National

Story: Whitney Museum, Artful Space

by / Jun. 8, 2015 9am EST

With 50,000 square feet of new art exhibition space designed by renowned architect Renzo Piano alongside the elevated-train-turned-Highline, Whitney Museum of American Art officially opened to the public on May 1. The museum has experienced just over one month of record-breaking attendance, lines forming in the welcoming public space daily (except Tuesday, their day of rest).

The media preview in late April was a cross-state impossibility due to commitments in Buffalo, and, as a Founding Member this reporter was also unable to hit the members’ block party that same week. So, with jubilant eyes, and sketchbook in hand, I visited the Whitney for the first time on its new site on June 7. Long a fan of the museum’s prior, Breuer building – homey, smaller and Brutalist with stairwell spaces for sitting/drawing/talking – how the new space fit the collection, special projects, and visitors (and what spatial amenities are provided), were the prepared questions.

As board president of CEPA Gallery, currently mid-search for a new site for this venerable non-profit arts venue, and as a lifelong Buffalo resident aware of the imminent expansion of Albright-Knox Art Gallery, the enthralling thoughts of matters of what works (and does not) for arts-exhibition spaces has been prevalent for a long time. I walked in as passionate Whitney fan, a member, and an arts advocate. And would there be a new place to hunker down, as in the Breuer stairwell.

The first floor is massive: welcoming areas, café, and shop flow. The elevators are also large, functional additional arts spaces, and slow – just like the former Madison Avenue site. The galleries are divine, with wooden whitewashed plank floors, modular walls, and occasional views of the surrounding city and river from vertical windows.

While making the drawings for this article, seated on a bench (there is ample seating in the Piano Whitney, also on its many exterior decks with knee-wobbling heights), I met “The Mayor of the Meatpacking District,” filmmaker Roberto Monticello, also a proud Founding Member. Wearing a colorful outfit including a red felt fedora and a shirt of comic book-inspired fabric, he reported on the Members’ block party – a hit. We shared impressions of the Whitney old and new. Nearby a group of regulars stopped near an Ashcan School painting, a man invoking the name of Whitney foundress Gertrude Vanderbilt Whitney.

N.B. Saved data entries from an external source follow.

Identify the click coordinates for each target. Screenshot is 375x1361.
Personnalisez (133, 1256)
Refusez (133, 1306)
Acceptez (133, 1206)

He mused that she’d be pleased the piece was on view, and so prominently. A woman nearby, a reported regular, said: “It’s fantastic that people pay attention to art.” The current exhibit, America is Hard to See, is on view until September 27: it’s comprehensive, a great launch and a solid introduction to their collection. It’s packed with many of the best-of pieces – and those that were deep in storage – a matter one expects to be echoed in the coming expansiion of AKAG.